YOUR GOAL: Transcribe the line that contains "Viewport: 1024px width, 575px height." and every line after it to the end of the records, exactly and nothing else. Skip the pictures.

Stored entries:
◇ ◇ ◇ ◇ ◇ ◇ ◇
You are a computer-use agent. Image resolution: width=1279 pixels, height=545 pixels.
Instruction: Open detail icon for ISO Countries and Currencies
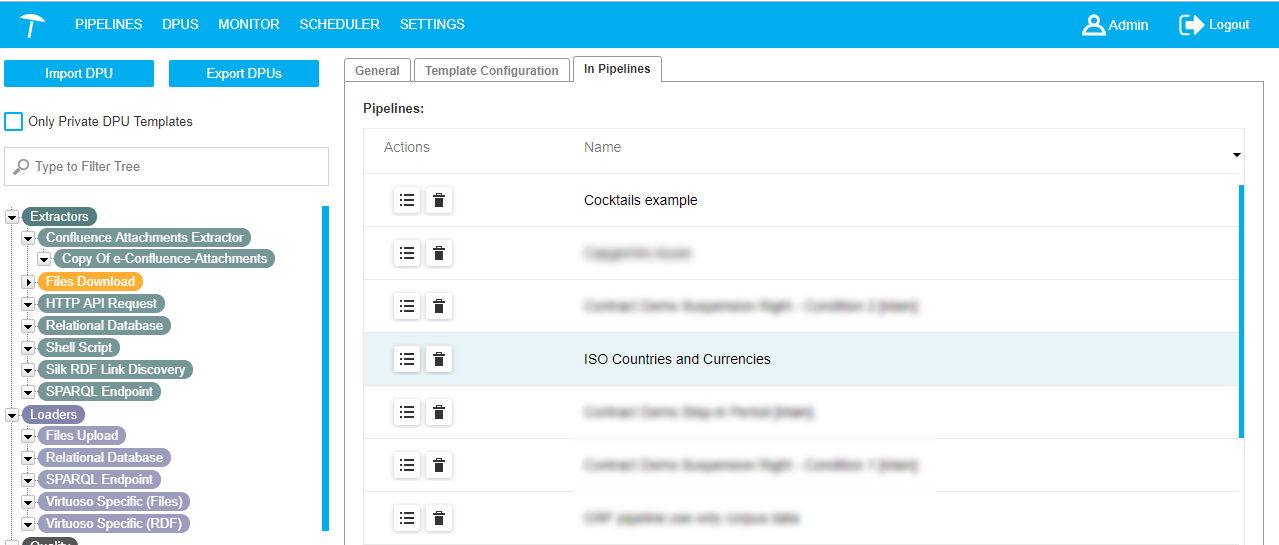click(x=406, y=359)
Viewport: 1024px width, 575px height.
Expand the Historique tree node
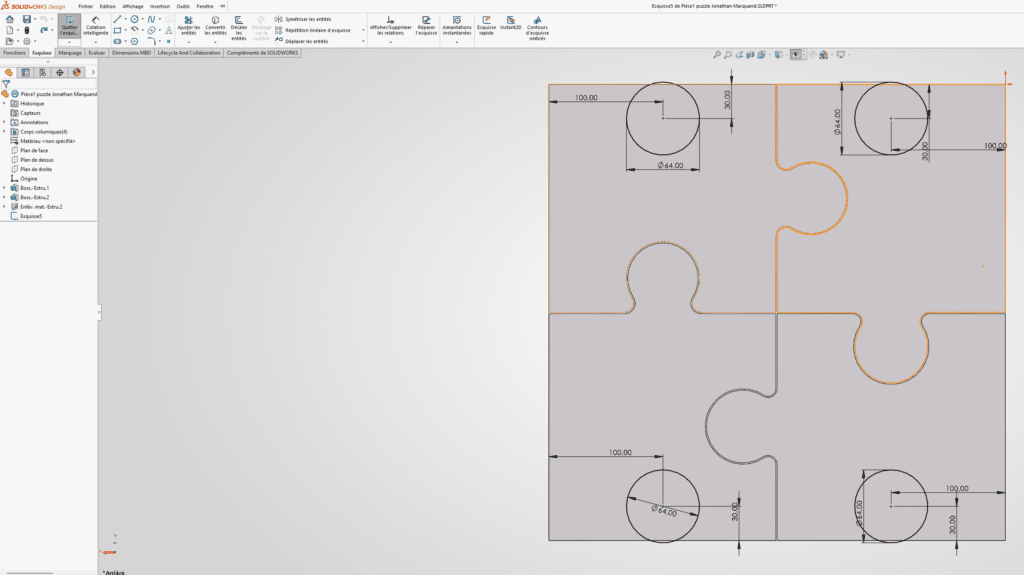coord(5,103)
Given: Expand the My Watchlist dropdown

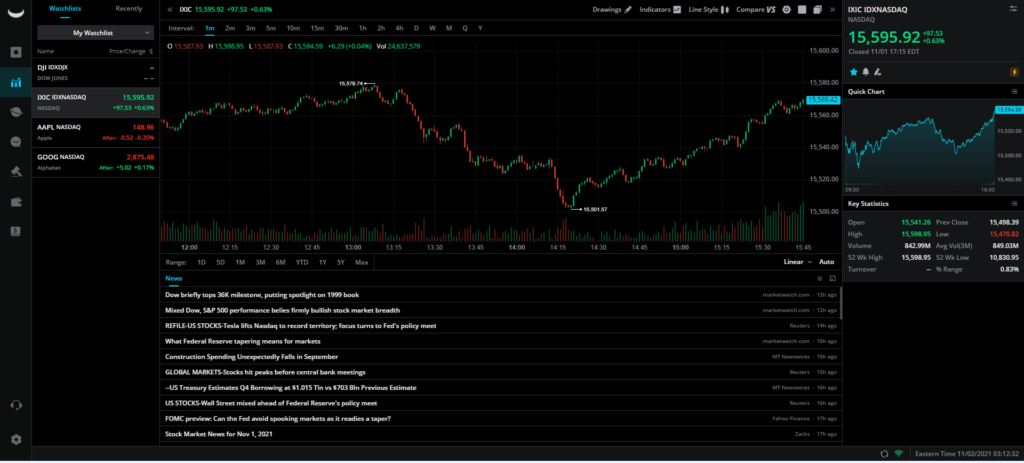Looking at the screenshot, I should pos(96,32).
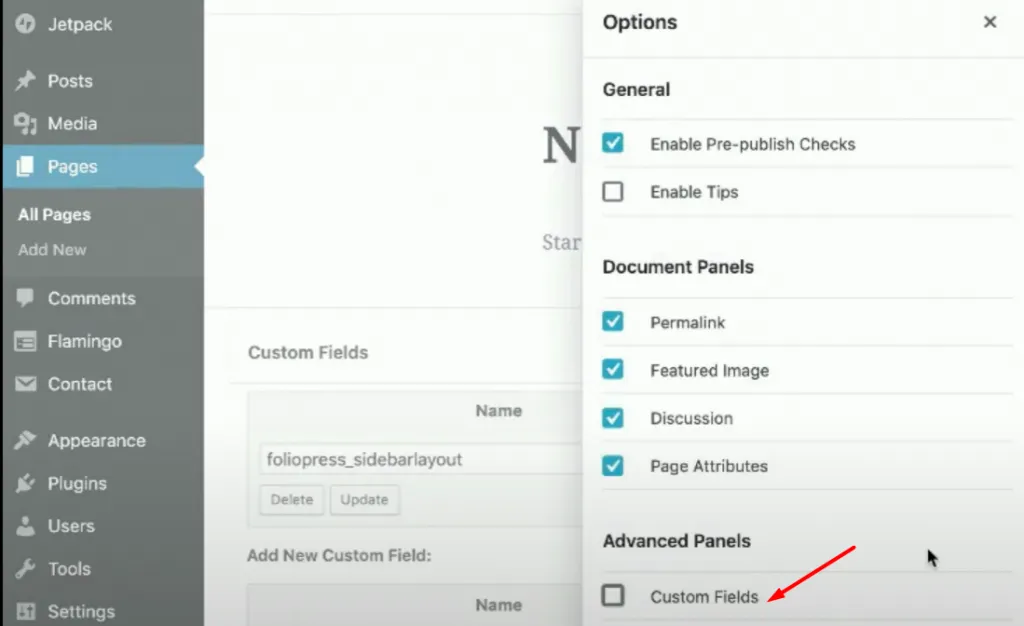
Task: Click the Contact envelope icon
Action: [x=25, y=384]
◇ ◇ ◇ ◇ ◇ ◇ ◇
ANSWER TO THIS PROBLEM:
Viewport: 1024px width, 575px height.
Expand the Historique tree node
coord(5,103)
Given: Expand the My Watchlist dropdown

Looking at the screenshot, I should pos(96,32).
Task: Click the Contact envelope icon
Action: [x=25, y=384]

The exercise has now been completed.